Object detection

Last updated November 04, 2025

Objects detected with OpenCV's Deep Neural Network module (dnn) by using a YOLOv3 model trained on COCO dataset capable to detect objects of 80 common classes Detected-with-YOLO--Schreibtisch-mit-Objekten.jpg — Objects detected with OpenCV's Deep Neural Network module (dnn) by using a YOLOv3 model trained on COCO dataset capable to detect objects of 80 common classes

Object detection is a computer technology related to computer vision and image processing that deals with detecting instances of semantic objects of a certain class (such as humans, buildings, or cars) in digital images and videos.^[1] Well-researched domains of object detection include face detection and pedestrian detection. Object detection has applications in many areas of computer vision, including image retrieval and video surveillance.

Uses

It is widely used in computer vision tasks such as image annotation,^[2] vehicle counting,^[3] activity recognition,^[4] face detection, face recognition, video object co-segmentation. It is also used in tracking objects, for example tracking a ball during a football match, tracking movement of a cricket bat, or tracking a person in a video.

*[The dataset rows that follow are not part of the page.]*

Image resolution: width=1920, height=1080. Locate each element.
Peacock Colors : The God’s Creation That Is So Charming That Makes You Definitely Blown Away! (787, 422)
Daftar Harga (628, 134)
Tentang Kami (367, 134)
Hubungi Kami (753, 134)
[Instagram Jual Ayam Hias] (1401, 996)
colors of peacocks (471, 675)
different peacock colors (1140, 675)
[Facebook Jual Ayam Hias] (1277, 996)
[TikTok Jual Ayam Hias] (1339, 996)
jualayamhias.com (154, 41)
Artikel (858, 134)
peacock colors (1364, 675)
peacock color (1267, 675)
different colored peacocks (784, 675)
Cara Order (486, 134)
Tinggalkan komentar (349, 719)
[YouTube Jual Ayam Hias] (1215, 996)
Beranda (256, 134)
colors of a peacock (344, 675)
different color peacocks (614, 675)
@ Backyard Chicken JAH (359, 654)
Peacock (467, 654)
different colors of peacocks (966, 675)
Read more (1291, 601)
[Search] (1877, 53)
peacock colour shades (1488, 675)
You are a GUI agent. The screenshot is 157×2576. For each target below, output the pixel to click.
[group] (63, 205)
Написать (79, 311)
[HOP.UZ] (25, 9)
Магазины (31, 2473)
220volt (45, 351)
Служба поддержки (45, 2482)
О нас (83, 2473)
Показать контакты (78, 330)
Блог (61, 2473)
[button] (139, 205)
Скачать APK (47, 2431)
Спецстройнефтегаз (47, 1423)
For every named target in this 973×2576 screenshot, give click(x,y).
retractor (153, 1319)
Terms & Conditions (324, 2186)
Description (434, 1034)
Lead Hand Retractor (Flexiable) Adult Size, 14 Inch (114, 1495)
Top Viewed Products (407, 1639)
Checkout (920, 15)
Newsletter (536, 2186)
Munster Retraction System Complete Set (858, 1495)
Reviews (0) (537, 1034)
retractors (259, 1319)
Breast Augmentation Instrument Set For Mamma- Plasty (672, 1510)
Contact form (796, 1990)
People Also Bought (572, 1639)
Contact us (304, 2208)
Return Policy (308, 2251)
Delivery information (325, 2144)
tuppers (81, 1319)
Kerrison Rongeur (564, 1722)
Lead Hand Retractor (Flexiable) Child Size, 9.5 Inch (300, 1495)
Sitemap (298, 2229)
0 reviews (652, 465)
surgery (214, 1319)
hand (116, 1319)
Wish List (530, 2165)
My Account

Often, the test images are sampled from a different data distribution, making the object detection task significantly more difficult.^[5] To address the challenges caused by the domain gap between training and test data, many unsupervised domain adaptation approaches have been proposed.^[5]^[6]^[7]^[8]^[9] A simple and straightforward solution for reducing the domain gap is to apply an image-to-image translation approach, such as cycle-GAN.^[10] Among other uses, cross-domain object detection is applied in autonomous driving, where models can be trained on a vast amount of video game scenes, since the labels can be generated without manual labor.

Concept

Every object class has its own special features that help in classifying the class – for example all circles are round. Object class detection uses these special features. For example, when looking for circles, objects that are at a particular distance from a point (i.e. the center) are sought. Similarly, when looking for squares, objects that are perpendicular at corners and have equal side lengths are needed. A similar approach is used for face identification where eyes, nose, and lips can be found and features like skin color and distance between eyes can be found.

Benchmarks

Intersection over union as a similarity measure for object detection on images – an important task in computer vision

For object localization, true positive is often measured by the thresholded intersection over union. For example, if there is a traffic sign in the image, with a bounding box drawn by a human ("ground truth label"), then a neural network has detected the traffic sign (a true positive) at 0.5 threshold iff it has drawn a bounding box whose IoU with the ground truth is above 0.5. Otherwise, the bounding box is a false positive.

If there is only a single ground truth bounding box, but multiple predictions, then the IoU of each prediction is calculated. The prediction with the highest IoU is a true positive if it is above threshold, else it is a false positive. All other predicted bounding boxes are false positives. If there is no prediction with an IoU above the threshold, then the ground truth label has a false negative.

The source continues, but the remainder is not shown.